= Records =
--------------------------------------------------
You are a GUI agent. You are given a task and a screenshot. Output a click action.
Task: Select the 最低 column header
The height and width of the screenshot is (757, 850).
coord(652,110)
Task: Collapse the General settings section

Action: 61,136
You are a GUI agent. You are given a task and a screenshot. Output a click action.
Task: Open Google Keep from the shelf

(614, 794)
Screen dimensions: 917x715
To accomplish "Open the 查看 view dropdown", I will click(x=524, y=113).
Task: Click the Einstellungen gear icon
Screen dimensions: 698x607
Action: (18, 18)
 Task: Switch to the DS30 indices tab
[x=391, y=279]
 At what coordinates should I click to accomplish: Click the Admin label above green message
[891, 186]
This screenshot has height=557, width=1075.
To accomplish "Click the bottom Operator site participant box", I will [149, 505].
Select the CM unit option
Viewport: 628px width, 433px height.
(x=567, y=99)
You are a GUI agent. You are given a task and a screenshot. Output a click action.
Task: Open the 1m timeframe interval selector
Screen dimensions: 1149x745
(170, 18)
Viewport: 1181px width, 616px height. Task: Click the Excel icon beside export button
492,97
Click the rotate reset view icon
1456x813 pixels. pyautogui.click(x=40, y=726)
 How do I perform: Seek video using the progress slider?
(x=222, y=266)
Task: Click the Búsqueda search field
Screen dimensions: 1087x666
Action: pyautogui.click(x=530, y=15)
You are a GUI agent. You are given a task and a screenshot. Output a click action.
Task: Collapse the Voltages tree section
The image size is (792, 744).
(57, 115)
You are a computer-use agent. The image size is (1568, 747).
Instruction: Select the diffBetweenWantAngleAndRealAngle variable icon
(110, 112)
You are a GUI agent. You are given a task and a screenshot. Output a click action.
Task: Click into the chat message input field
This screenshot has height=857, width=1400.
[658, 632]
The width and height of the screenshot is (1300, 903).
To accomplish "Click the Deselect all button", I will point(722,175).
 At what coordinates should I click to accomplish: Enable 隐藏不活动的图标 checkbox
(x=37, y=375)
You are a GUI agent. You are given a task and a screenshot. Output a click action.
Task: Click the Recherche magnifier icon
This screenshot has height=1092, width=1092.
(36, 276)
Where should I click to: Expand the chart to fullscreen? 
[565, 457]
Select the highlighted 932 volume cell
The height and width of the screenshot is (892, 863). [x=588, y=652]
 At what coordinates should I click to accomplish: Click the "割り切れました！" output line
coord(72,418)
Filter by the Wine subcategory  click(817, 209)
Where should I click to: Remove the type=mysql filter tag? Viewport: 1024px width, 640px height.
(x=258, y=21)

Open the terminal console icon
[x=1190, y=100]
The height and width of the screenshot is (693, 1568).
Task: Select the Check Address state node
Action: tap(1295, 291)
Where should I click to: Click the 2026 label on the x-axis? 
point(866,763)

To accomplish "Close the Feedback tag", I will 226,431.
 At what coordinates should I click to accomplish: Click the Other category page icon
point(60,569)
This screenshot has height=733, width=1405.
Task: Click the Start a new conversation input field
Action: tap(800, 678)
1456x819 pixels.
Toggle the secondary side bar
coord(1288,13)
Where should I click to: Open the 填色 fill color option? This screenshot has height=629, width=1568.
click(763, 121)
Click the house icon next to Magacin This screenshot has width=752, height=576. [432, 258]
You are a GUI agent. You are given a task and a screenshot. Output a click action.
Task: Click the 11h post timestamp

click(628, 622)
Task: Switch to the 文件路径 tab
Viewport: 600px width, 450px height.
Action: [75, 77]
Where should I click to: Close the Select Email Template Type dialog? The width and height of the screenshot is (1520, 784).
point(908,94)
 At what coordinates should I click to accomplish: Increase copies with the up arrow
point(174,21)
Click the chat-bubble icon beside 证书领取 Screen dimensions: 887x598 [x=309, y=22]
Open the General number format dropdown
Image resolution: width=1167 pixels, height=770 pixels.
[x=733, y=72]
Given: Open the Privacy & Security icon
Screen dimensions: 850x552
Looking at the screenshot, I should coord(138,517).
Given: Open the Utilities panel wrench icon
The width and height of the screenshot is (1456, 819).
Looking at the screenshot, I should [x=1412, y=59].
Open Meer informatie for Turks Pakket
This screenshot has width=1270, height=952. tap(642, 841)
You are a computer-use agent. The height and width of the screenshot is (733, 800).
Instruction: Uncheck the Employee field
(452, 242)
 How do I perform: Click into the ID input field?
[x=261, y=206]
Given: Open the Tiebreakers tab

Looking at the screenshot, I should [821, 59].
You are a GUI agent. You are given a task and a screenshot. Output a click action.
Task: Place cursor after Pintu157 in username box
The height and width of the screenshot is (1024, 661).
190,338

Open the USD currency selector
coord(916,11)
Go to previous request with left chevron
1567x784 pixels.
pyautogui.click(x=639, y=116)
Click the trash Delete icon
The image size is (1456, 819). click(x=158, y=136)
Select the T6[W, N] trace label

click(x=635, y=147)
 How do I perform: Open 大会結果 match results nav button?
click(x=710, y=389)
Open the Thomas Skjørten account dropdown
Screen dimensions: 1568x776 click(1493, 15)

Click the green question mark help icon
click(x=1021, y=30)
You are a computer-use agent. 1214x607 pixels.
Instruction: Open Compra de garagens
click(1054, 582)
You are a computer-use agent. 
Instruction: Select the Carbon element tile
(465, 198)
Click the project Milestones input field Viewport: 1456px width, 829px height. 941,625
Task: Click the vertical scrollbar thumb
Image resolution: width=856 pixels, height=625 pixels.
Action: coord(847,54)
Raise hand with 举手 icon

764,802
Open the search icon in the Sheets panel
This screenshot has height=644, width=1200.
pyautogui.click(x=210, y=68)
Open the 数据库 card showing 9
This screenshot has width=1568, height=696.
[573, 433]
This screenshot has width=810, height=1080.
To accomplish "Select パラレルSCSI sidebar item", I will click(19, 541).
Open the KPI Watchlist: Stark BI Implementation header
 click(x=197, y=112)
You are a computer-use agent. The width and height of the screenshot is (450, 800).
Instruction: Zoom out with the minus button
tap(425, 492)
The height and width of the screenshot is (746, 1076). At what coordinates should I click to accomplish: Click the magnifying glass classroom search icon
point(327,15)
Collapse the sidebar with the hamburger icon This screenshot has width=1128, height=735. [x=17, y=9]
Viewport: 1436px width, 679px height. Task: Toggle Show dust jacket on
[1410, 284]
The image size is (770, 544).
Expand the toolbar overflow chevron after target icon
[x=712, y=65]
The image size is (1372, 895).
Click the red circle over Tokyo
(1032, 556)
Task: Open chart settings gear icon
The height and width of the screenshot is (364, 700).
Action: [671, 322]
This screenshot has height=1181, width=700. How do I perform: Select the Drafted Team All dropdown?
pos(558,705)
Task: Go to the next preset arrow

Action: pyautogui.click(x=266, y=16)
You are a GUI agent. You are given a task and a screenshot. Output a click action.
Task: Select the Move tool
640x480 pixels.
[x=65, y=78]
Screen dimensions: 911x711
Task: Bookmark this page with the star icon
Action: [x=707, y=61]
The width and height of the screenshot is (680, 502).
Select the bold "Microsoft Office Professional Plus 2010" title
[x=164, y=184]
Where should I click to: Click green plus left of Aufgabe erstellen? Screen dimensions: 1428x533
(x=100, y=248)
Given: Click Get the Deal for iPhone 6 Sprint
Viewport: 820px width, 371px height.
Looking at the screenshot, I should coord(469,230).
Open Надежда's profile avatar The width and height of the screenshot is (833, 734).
--------------------------------------------------
Copy every record above word for word, line by line.

= Solution below =
You are a GUI agent. You are given a task and a screenshot. Output a click action.
Task: Select the 最低 column header
The height and width of the screenshot is (757, 850).
coord(652,110)
Task: Collapse the General settings section

Action: 61,136
You are a GUI agent. You are given a task and a screenshot. Output a click action.
Task: Open Google Keep from the shelf

(614, 794)
Screen dimensions: 917x715
To accomplish "Open the 查看 view dropdown", I will click(x=524, y=113).
Task: Click the Einstellungen gear icon
Screen dimensions: 698x607
Action: (18, 18)
 Task: Switch to the DS30 indices tab
[x=391, y=279]
 At what coordinates should I click to accomplish: Click the Admin label above green message
[891, 186]
This screenshot has height=557, width=1075.
To accomplish "Click the bottom Operator site participant box", I will [149, 505].
Select the CM unit option
Viewport: 628px width, 433px height.
(x=567, y=99)
You are a GUI agent. You are given a task and a screenshot. Output a click action.
Task: Open the 1m timeframe interval selector
Screen dimensions: 1149x745
(170, 18)
Viewport: 1181px width, 616px height. Task: Click the Excel icon beside export button
492,97
Click the rotate reset view icon
1456x813 pixels. pyautogui.click(x=40, y=726)
 How do I perform: Seek video using the progress slider?
(x=222, y=266)
Task: Click the Búsqueda search field
Screen dimensions: 1087x666
Action: pyautogui.click(x=530, y=15)
You are a GUI agent. You are given a task and a screenshot. Output a click action.
Task: Collapse the Voltages tree section
The image size is (792, 744).
(57, 115)
You are a computer-use agent. The image size is (1568, 747).
Instruction: Select the diffBetweenWantAngleAndRealAngle variable icon
(110, 112)
You are a GUI agent. You are given a task and a screenshot. Output a click action.
Task: Click into the chat message input field
This screenshot has height=857, width=1400.
[658, 632]
The width and height of the screenshot is (1300, 903).
To accomplish "Click the Deselect all button", I will point(722,175).
 At what coordinates should I click to accomplish: Enable 隐藏不活动的图标 checkbox
(x=37, y=375)
You are a GUI agent. You are given a task and a screenshot. Output a click action.
Task: Click the Recherche magnifier icon
This screenshot has height=1092, width=1092.
(36, 276)
Where should I click to: Expand the chart to fullscreen? 
[565, 457]
Select the highlighted 932 volume cell
The height and width of the screenshot is (892, 863). [x=588, y=652]
 At what coordinates should I click to accomplish: Click the "割り切れました！" output line
coord(72,418)
Filter by the Wine subcategory  click(817, 209)
Where should I click to: Remove the type=mysql filter tag? Viewport: 1024px width, 640px height.
(x=258, y=21)

Open the terminal console icon
[x=1190, y=100]
The height and width of the screenshot is (693, 1568).
Task: Select the Check Address state node
Action: tap(1295, 291)
Where should I click to: Click the 2026 label on the x-axis? 
point(866,763)

To accomplish "Close the Feedback tag", I will 226,431.
 At what coordinates should I click to accomplish: Click the Other category page icon
point(60,569)
This screenshot has height=733, width=1405.
Task: Click the Start a new conversation input field
Action: tap(800, 678)
1456x819 pixels.
Toggle the secondary side bar
coord(1288,13)
Where should I click to: Open the 填色 fill color option? This screenshot has height=629, width=1568.
click(763, 121)
Click the house icon next to Magacin This screenshot has width=752, height=576. [432, 258]
You are a GUI agent. You are given a task and a screenshot. Output a click action.
Task: Click the 11h post timestamp

click(628, 622)
Task: Switch to the 文件路径 tab
Viewport: 600px width, 450px height.
Action: [75, 77]
Where should I click to: Close the Select Email Template Type dialog? The width and height of the screenshot is (1520, 784).
point(908,94)
 At what coordinates should I click to accomplish: Increase copies with the up arrow
point(174,21)
Click the chat-bubble icon beside 证书领取 Screen dimensions: 887x598 [x=309, y=22]
Open the General number format dropdown
Image resolution: width=1167 pixels, height=770 pixels.
[x=733, y=72]
Given: Open the Privacy & Security icon
Screen dimensions: 850x552
Looking at the screenshot, I should coord(138,517).
Given: Open the Utilities panel wrench icon
The width and height of the screenshot is (1456, 819).
Looking at the screenshot, I should [x=1412, y=59].
Open Meer informatie for Turks Pakket
This screenshot has width=1270, height=952. tap(642, 841)
You are a computer-use agent. The height and width of the screenshot is (733, 800).
Instruction: Uncheck the Employee field
(452, 242)
 How do I perform: Click into the ID input field?
[x=261, y=206]
Given: Open the Tiebreakers tab

Looking at the screenshot, I should [821, 59].
You are a GUI agent. You are given a task and a screenshot. Output a click action.
Task: Place cursor after Pintu157 in username box
The height and width of the screenshot is (1024, 661).
190,338

Open the USD currency selector
coord(916,11)
Go to previous request with left chevron
1567x784 pixels.
pyautogui.click(x=639, y=116)
Click the trash Delete icon
The image size is (1456, 819). click(x=158, y=136)
Select the T6[W, N] trace label

click(x=635, y=147)
 How do I perform: Open 大会結果 match results nav button?
click(x=710, y=389)
Open the Thomas Skjørten account dropdown
Screen dimensions: 1568x776 click(1493, 15)

Click the green question mark help icon
click(x=1021, y=30)
You are a computer-use agent. 1214x607 pixels.
Instruction: Open Compra de garagens
click(1054, 582)
You are a computer-use agent. 
Instruction: Select the Carbon element tile
(465, 198)
Click the project Milestones input field Viewport: 1456px width, 829px height. 941,625
Task: Click the vertical scrollbar thumb
Image resolution: width=856 pixels, height=625 pixels.
Action: coord(847,54)
Raise hand with 举手 icon

764,802
Open the search icon in the Sheets panel
This screenshot has height=644, width=1200.
pyautogui.click(x=210, y=68)
Open the 数据库 card showing 9
This screenshot has width=1568, height=696.
[573, 433]
This screenshot has width=810, height=1080.
To accomplish "Select パラレルSCSI sidebar item", I will click(19, 541).
Open the KPI Watchlist: Stark BI Implementation header
 click(x=197, y=112)
You are a computer-use agent. The width and height of the screenshot is (450, 800).
Instruction: Zoom out with the minus button
tap(425, 492)
The height and width of the screenshot is (746, 1076). At what coordinates should I click to accomplish: Click the magnifying glass classroom search icon
point(327,15)
Collapse the sidebar with the hamburger icon This screenshot has width=1128, height=735. [x=17, y=9]
Viewport: 1436px width, 679px height. Task: Toggle Show dust jacket on
[1410, 284]
The image size is (770, 544).
Expand the toolbar overflow chevron after target icon
[x=712, y=65]
The image size is (1372, 895).
Click the red circle over Tokyo
(1032, 556)
Task: Open chart settings gear icon
The height and width of the screenshot is (364, 700).
Action: [671, 322]
This screenshot has height=1181, width=700. How do I perform: Select the Drafted Team All dropdown?
pos(558,705)
Task: Go to the next preset arrow

Action: pyautogui.click(x=266, y=16)
You are a GUI agent. You are given a task and a screenshot. Output a click action.
Task: Select the Move tool
640x480 pixels.
[x=65, y=78]
Screen dimensions: 911x711
Task: Bookmark this page with the star icon
Action: [x=707, y=61]
The width and height of the screenshot is (680, 502).
Select the bold "Microsoft Office Professional Plus 2010" title
[x=164, y=184]
Where should I click to: Click green plus left of Aufgabe erstellen? Screen dimensions: 1428x533
(x=100, y=248)
Given: Click Get the Deal for iPhone 6 Sprint
Viewport: 820px width, 371px height.
Looking at the screenshot, I should coord(469,230).
Open Надежда's profile avatar The width and height of the screenshot is (833, 734).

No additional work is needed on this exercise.